17 C.F.R. § 240.10b-5.

In the Ninth Circuit, an aiding and abetting cause of action requires proof of the following elements:

(1) the existence of an independent primary wrong; (2) actual knowledge by the alleged aider and abettor of the wrong and of his or her role in furthering it; and (3) substantial assistance in the wrong.

Harmsen v. Smith, 693 F.2d 932, 943 (9th Cir.1982), cert. denied, 464 U.S. 822, 104 S.Ct. 89, 78 L.Ed.2d 97 (1983).

Proof of scienter is a requisite of any 10(b) action. Scienter has been defined by the United States Supreme Court as "a mental state embracing intent to deceive, manipulate, or defraud." Ernst & Ernst v. Hochfelder, 425 U.S. 185, 96 S.Ct. 1375, 1381, 47 L.Ed.2d 668 (1976). In Hollinger v. Titan Capital Corp., 914 F.2d 1564 (9th Cir.1990) cert. denied, ___ U.S. ___, 111 S.Ct. 1621, 113 L.Ed.2d 719 (1991), the Ninth Circuit determined the degree of recklessness which will satisfy the scienter requirement, adopting verbatim the standard approved by the Seventh Circuit:

[R]eckless conduct may be defined as a highly unreasonable omission, involving not merely simple, or even inexcusable negligence, but an extreme departure from the standards of ordinary care, and which presents a danger of misleading buyers or sellers that is either known to the defendant or is so obvious that the actor must have been aware of it.

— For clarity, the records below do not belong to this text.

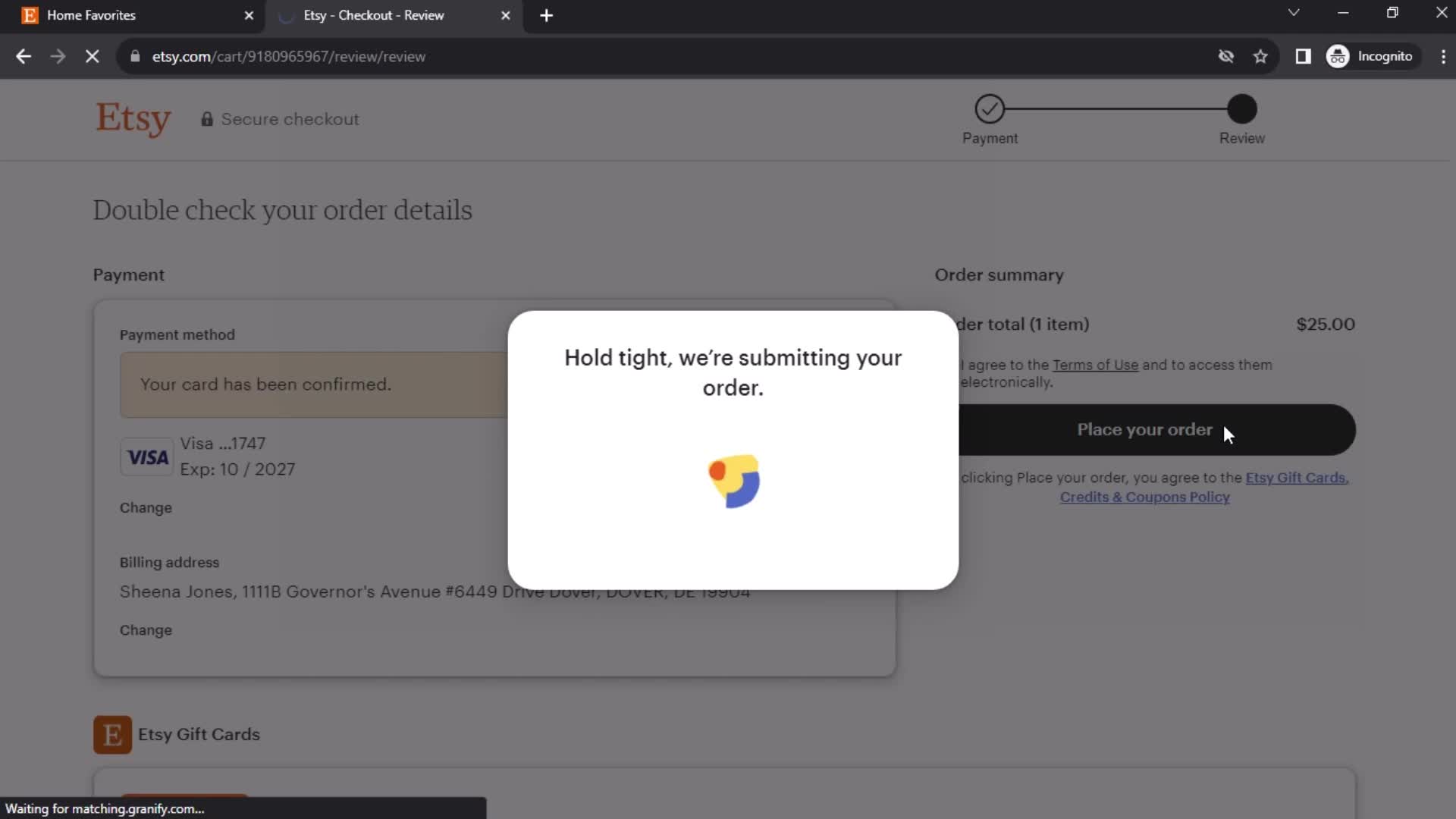This screenshot has height=819, width=1456.
Task: Click the loading spinner animation
Action: (x=733, y=481)
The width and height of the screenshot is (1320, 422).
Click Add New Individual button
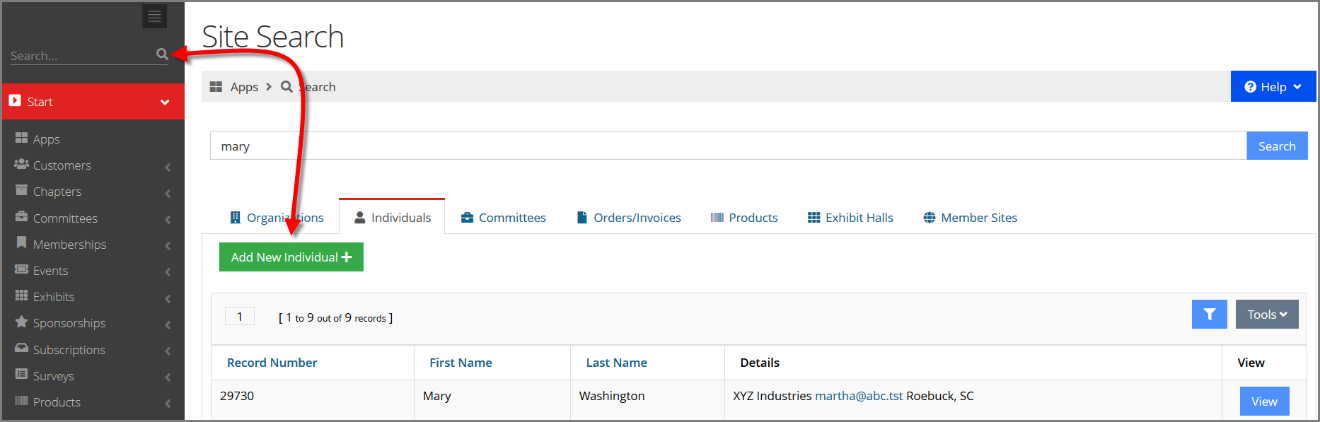pos(291,257)
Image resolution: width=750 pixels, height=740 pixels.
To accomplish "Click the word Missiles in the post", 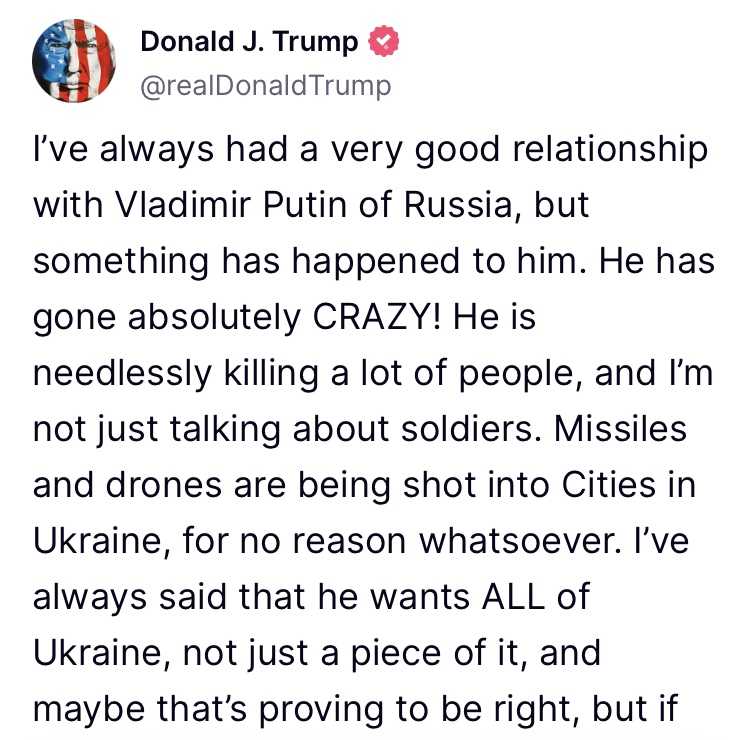I will (620, 429).
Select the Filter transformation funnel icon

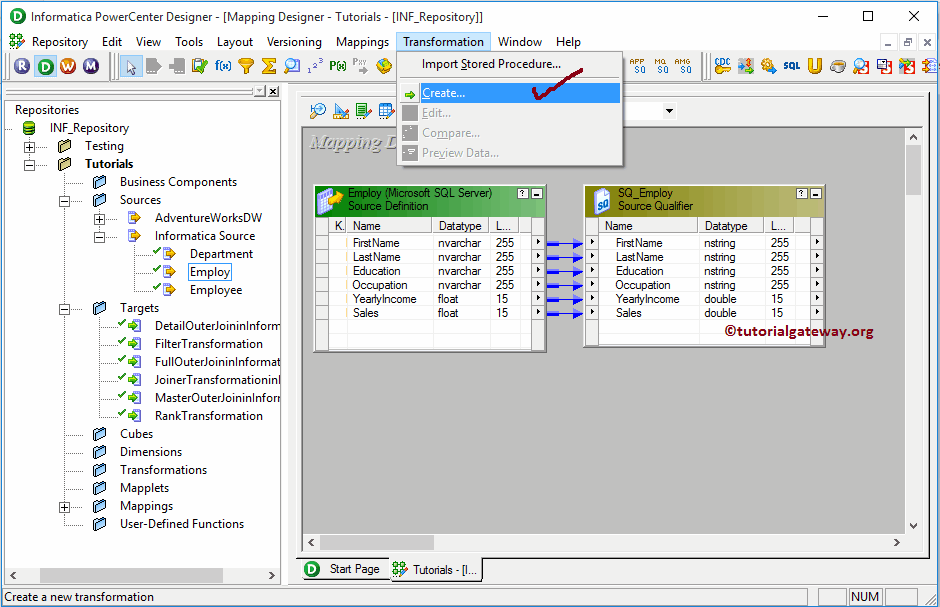tap(246, 66)
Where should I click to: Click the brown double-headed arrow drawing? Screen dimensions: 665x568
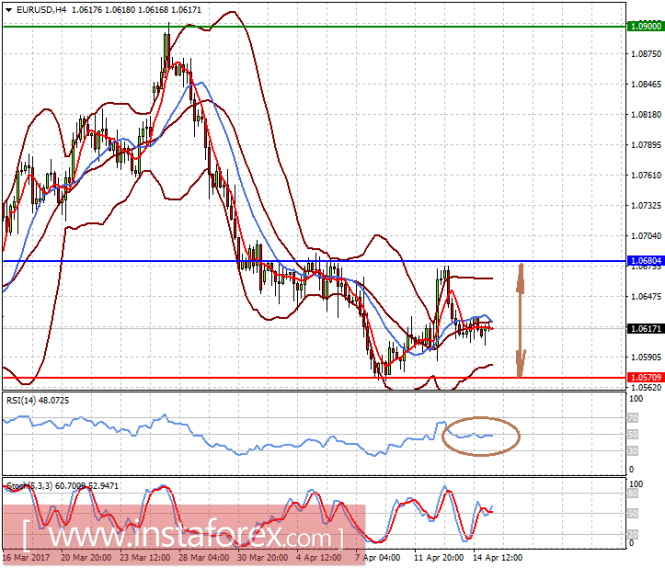(x=521, y=320)
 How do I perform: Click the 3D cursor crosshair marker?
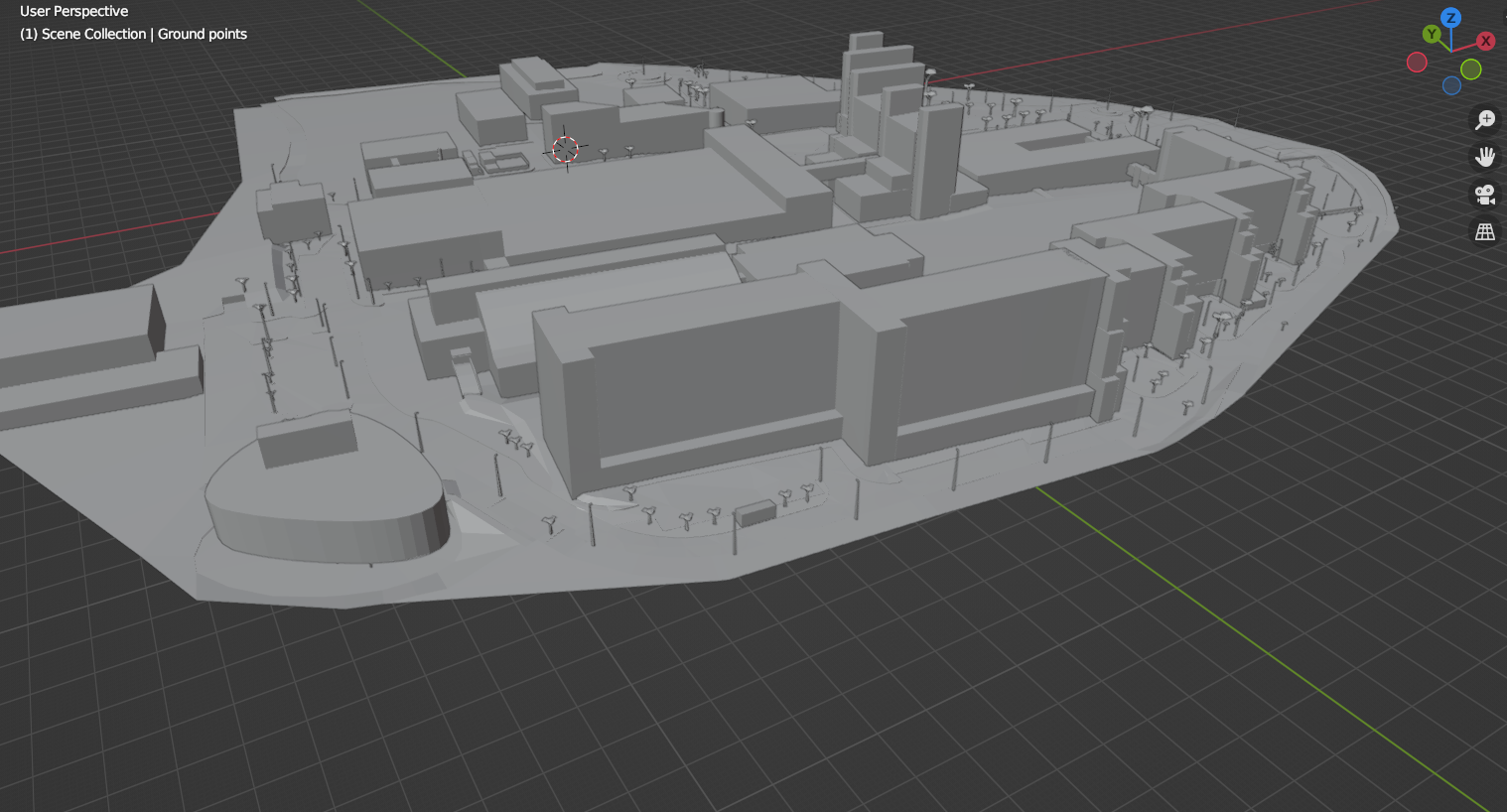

Id. at 1569, (quoting Sundstrand Corp. v. Sun Chem. Corp., 553 F.2d 1033, 1044-45 (7th Cir.), cert. denied, 434 U.S. 875, 98 S.Ct. 224, 54 L.Ed.2d 155 (1977). Hollinger embraced the Seventh Circuit's explication that "the danger of misleading buyers must be actually known or so obvious that any reasonable [person] would be legally bound as knowing, and the omission must derive from something more egregious than even `white heart/empty head' good faith." Id. at 1569-70. The Hollinger standard is consistent with earlier Ninth Circuit pronouncements that "recklessness is a lesser form of intent rather than a greater degree of negligence." Hollinger, 914 F.2d at 1569 (citing Vucinich v. Paine, Webber, Jackson & Curtis Inc., 739 F.2d 1434, 1435 (9th Cir.1984).

The parties dispute the relevance of the Hollinger reckless scienter in the aiding and abetting context. Defendants contend the Harmsen "actual knowledge" requirement must be literally construed. As the Ninth Circuit has made clear, however, reckless scienter is a rigorous standard. It will not be satisfied where a defendant should have known with the exercise of due care. The securities laws are violated where a primary violation is known to the aider or abettor, or is so obvious that the actor must have been aware of it, and where the defendant's role in furthering that violation is known, or so manifest that the actor must have known his or her conduct was a contributing factor. As in the case of a primary violation, highly unreasonable omissions which constitute extreme departures from ordinary care may be evidence of the requisite recklessness.

The elements of aiding and abetting a RICO violation parallel those of section 10(b). See Oscar v. University Students Co-op Ass'n, 939 F.2d 808, 809 n. 1 (9th Cir.1991) (citing Petro-Tech, Inc. v. Western Co. of North America, 824 F.2d 1349 (3rd Cir.1987)). At a fundamental level, a racketeering cause of action requires proof of a specific intent to defraud. To prove racketeering based on mail or wire fraud, for example, it is necessary to show: (1) a scheme or artifice to defraud, (2) that the mail or wires were used in furtherance of the scheme, and (3) that this was done with a specific intent to deceive or defraud. 18 U.S.C. §§ 1341 and 1343. A defendant may not unwittingly aid and abet an act of racketeering. Like securities fraud, it requires a guilty mindset. The reckless scienter standard is therefore appropriately applied in this context as well.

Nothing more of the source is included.